The crypto sector, which currently holds a market cap of $1.66 trillion (roughly Rs. 138,06,635 crore, is no new hotspot for cyber criminals to lurk around. With new tools and applications, notorious cyber actors often find their way into crypto protocols only to steal these digital assets. One such latest tool being used by these hackers is called the ‘drainer’. Recent reports from research platforms have shown that these drainers are being promoted via advertisements on Google and X.
Over ten thousand phishing websites have been identified to be using the ‘MS Drainer’ — many of which are surfacing as ads on Google and X, said a report by Bleeping Computer.
With the use of this drainer, crypto hackers have reportedly been able to rob 63,210 victims so far and have managed to get away with a stolen wealth of $59 million (roughly Rs. 490 crores) between March and November this year.
What is a ‘Drainer’?
A drainer is essentially a smart contract that is whipped up with malicious coding to target crypto protocols. A complete suite designed for phishing, these drainer tools can help their deployers get sneaky access into the target’s crypto wallet.
These drainers are enveloped in phishing websites, that appear to be legitimate.
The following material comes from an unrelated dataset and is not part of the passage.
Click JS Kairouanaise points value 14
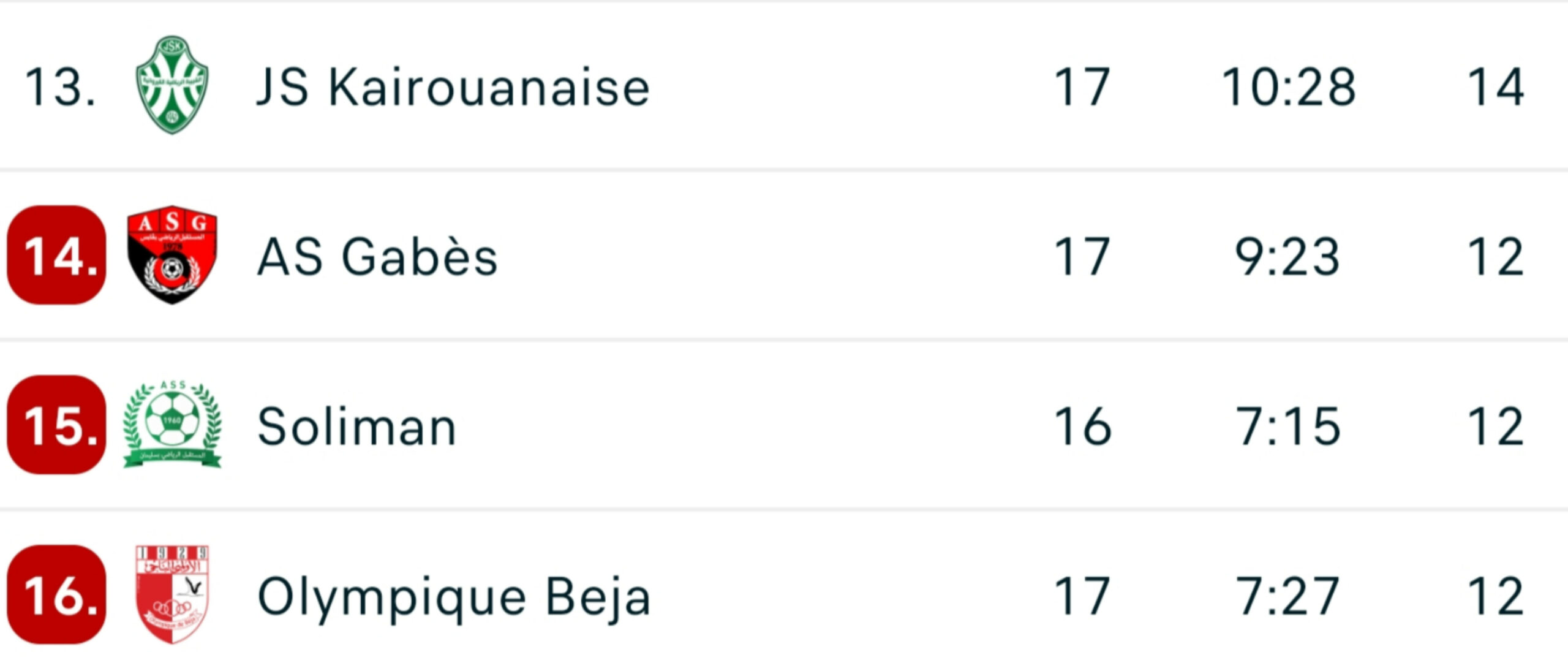(x=1496, y=87)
Once unsuspecting crypto community members click on these phishing websites, these drainers can enter crypto wallets linked to the victim’s identity.
This lets the hacker process unauthorised transactions and transfers the victim’s asset into any other wallet.
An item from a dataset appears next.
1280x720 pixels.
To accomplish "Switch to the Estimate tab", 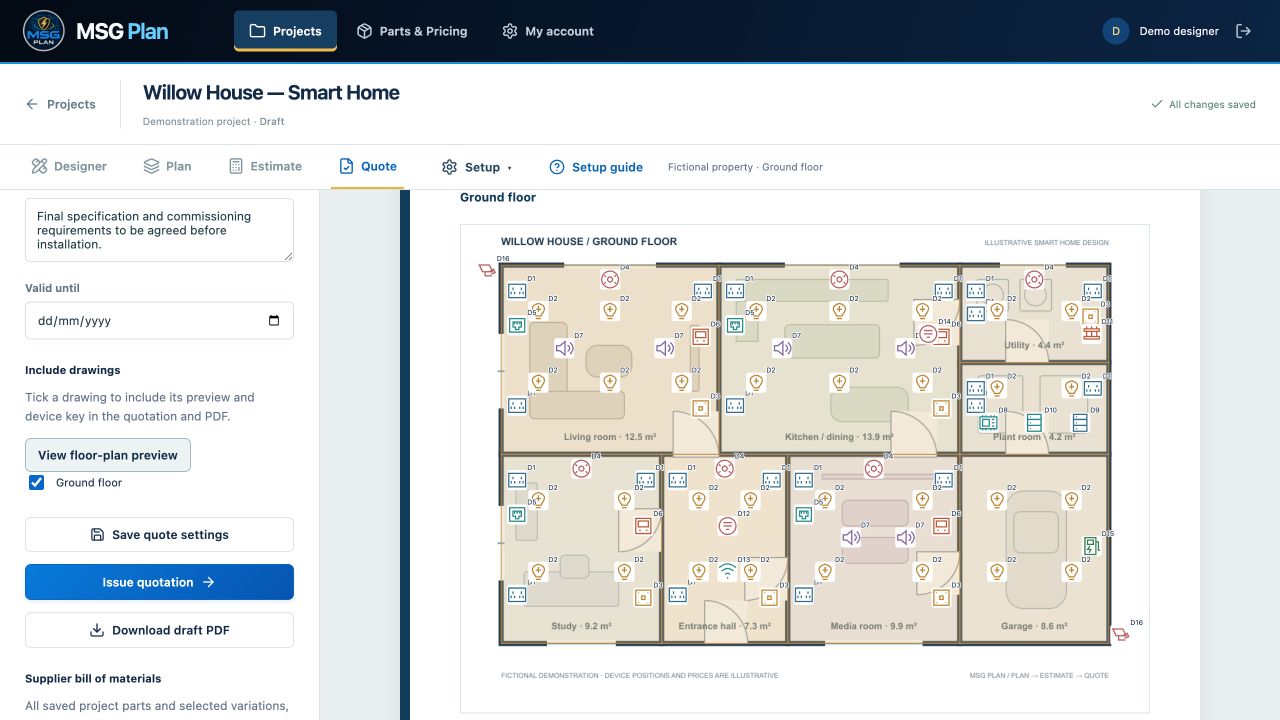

The source code to design these drainer toolkits is being sold for $1,500 (roughly Rs. 1.24 lakh) by somebody who goes by the name of ‘Pakulichev’ or ‘PhishLab’, said the report by Bleeping Computers.
Advertisements to Lookout and Beware of
On Google, advertisements that may be hidden phishing websites could be around keywords like Zapper, Lido, Stargate, Defillama, Orbiter Finance, and Radiant. On X (formerly Twitter), these drainer ads are even more widespread, luring users via fake NFT and token drop announcements, among other tactics.
Time and again, these tech giants have been informed about malicious crypto ads swarming on their platforms.
In April this year, ScamSniffer, a cyber security service claimed that crypto investors have lost up to $4 million (roughly Rs. 35 crores) by engaging with hoax links, sprawled all over the web. This information was extracted from analysing Google Ads data.
2/ :male-detective: Investigation into the keywords used by victims has uncovered numerous malicious ads at the forefront of search results.
Most users, unaware of the deceptive nature of search ads, click on the first available option, leading them to malicious websites. #Cybersecurity pic.twitter.com/kKtomcn3SB
— Scam Sniffer | Web3 Anti-Scam (@realScamSniffer) April 27, 2023
Back in October 2022, Binance CEO Changpeng Zhao called Google out for not getting rid of scam sites from search results, thus exposing people to financial exploits daily.